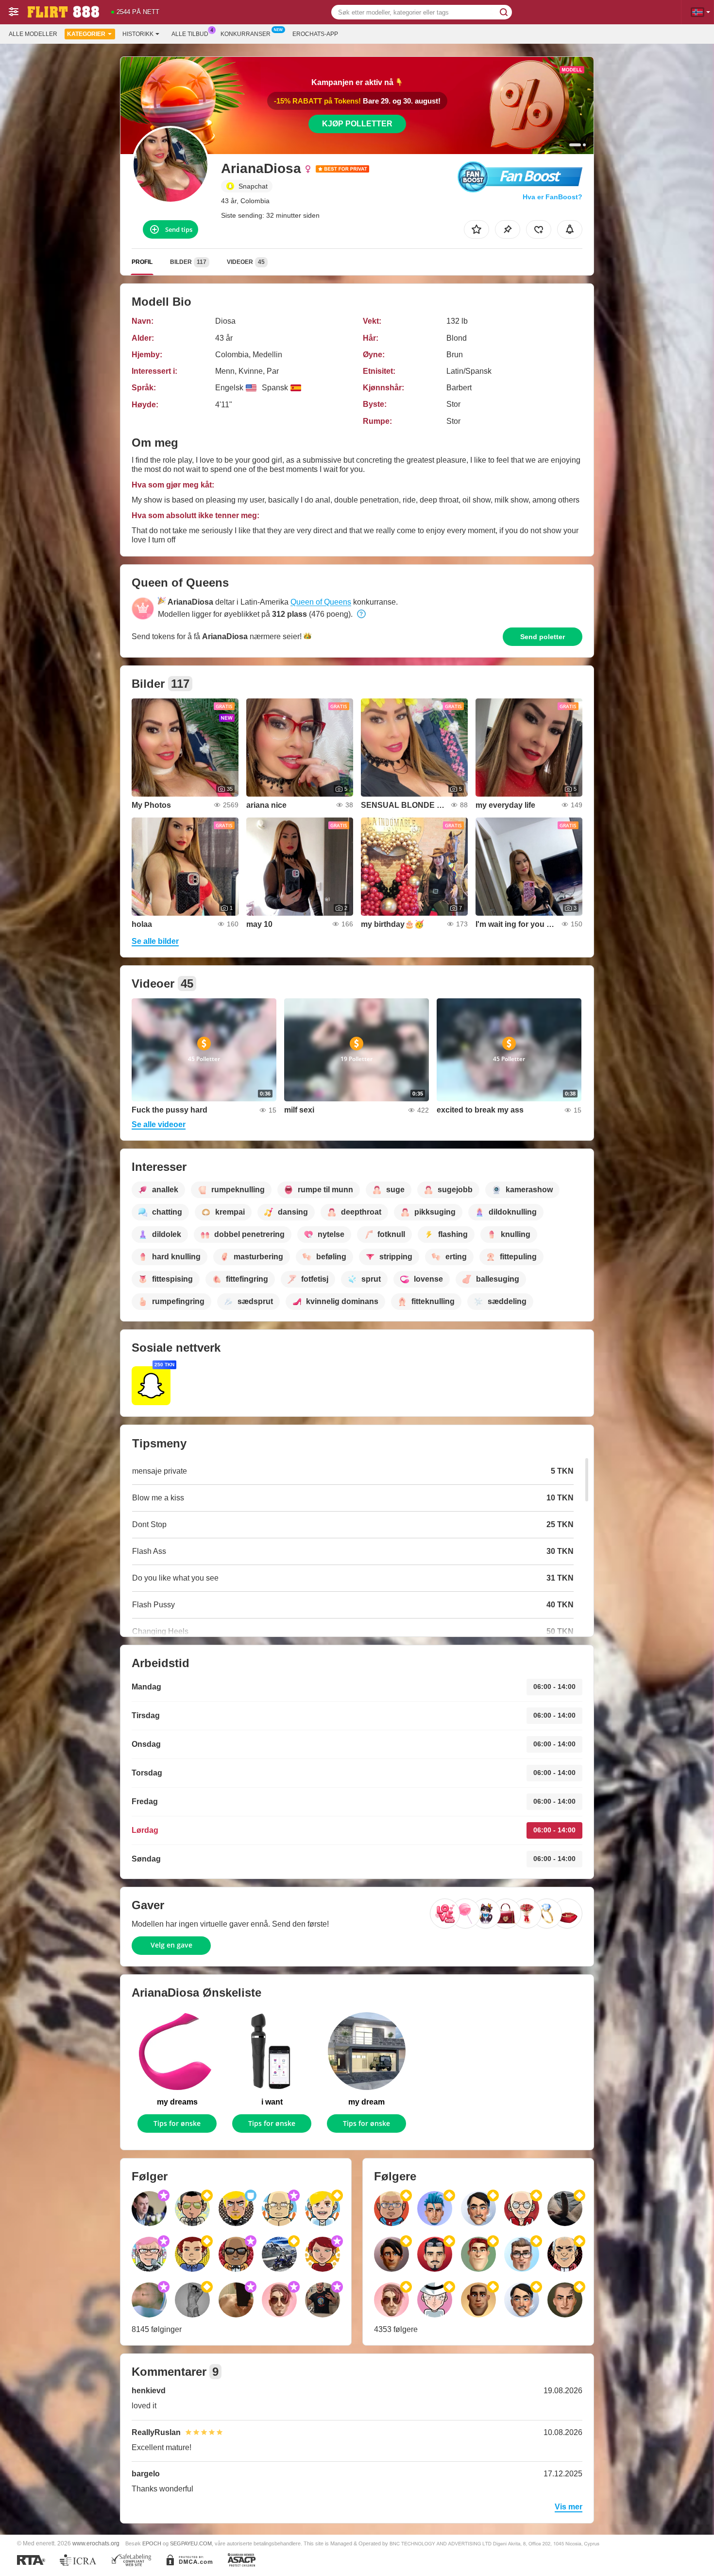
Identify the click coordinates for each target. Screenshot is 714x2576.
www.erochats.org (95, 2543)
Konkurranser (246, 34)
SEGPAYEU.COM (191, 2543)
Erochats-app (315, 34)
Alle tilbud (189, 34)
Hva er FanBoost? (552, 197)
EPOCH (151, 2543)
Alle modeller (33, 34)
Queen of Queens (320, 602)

--

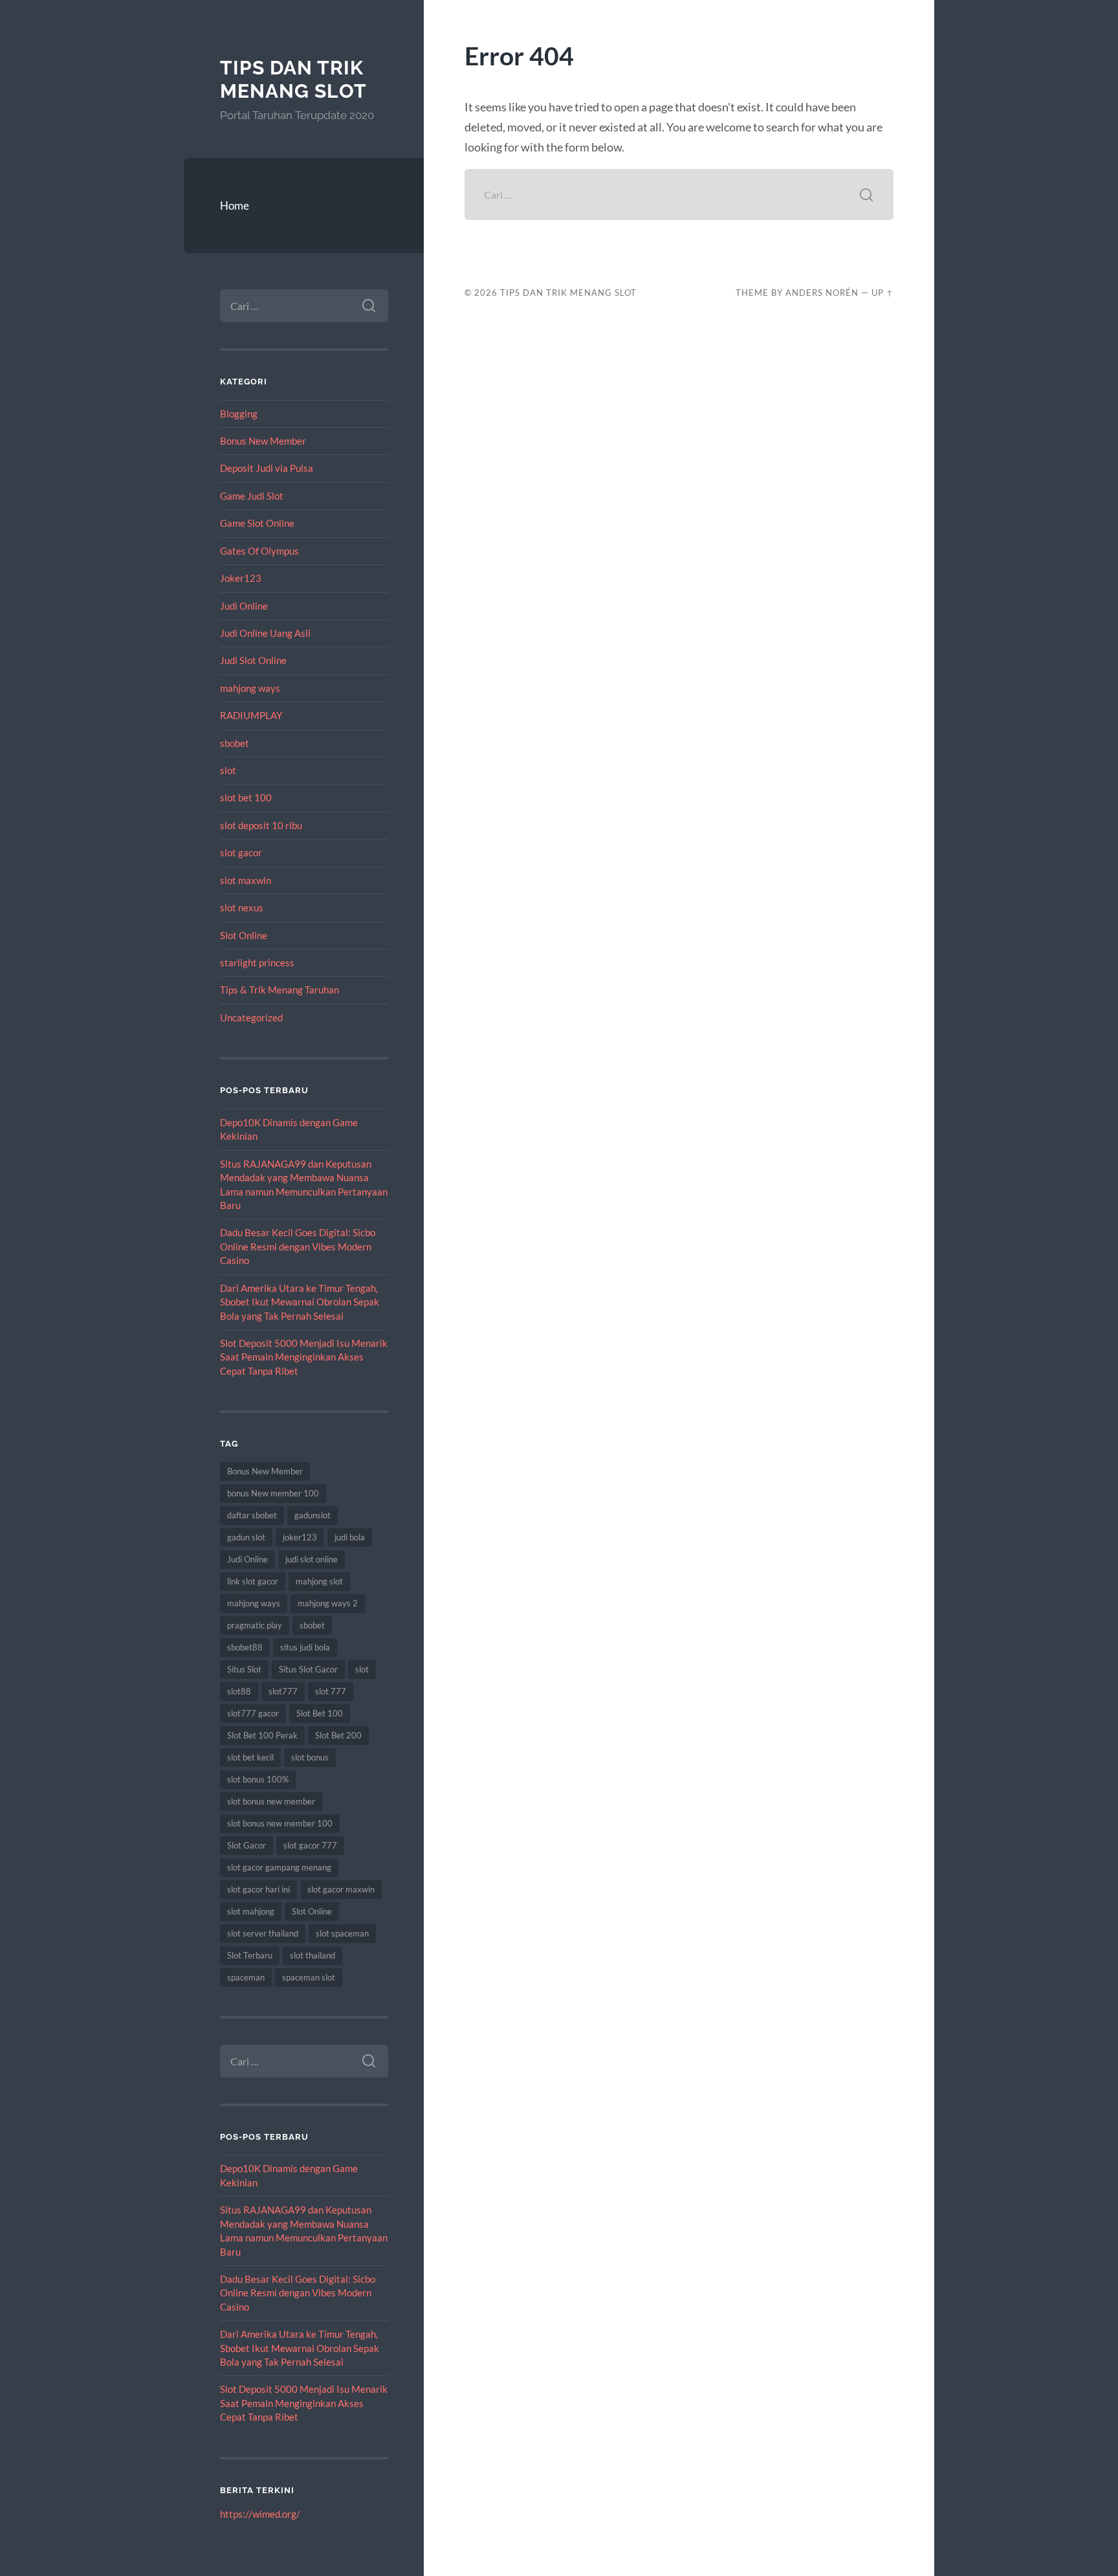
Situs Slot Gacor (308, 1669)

**Exercise prompt**
Repeat, exactly as they stand above, the lines from the line with "Identify the click" to the line with "Queen of Queens (320, 602)", both lines included.

**Task answer**
Identify the click coordinates for each target. Screenshot is 714x2576.
www.erochats.org (95, 2543)
Konkurranser (246, 34)
SEGPAYEU.COM (191, 2543)
Erochats-app (315, 34)
Alle tilbud (189, 34)
Hva er FanBoost? (552, 197)
EPOCH (151, 2543)
Alle modeller (33, 34)
Queen of Queens (320, 602)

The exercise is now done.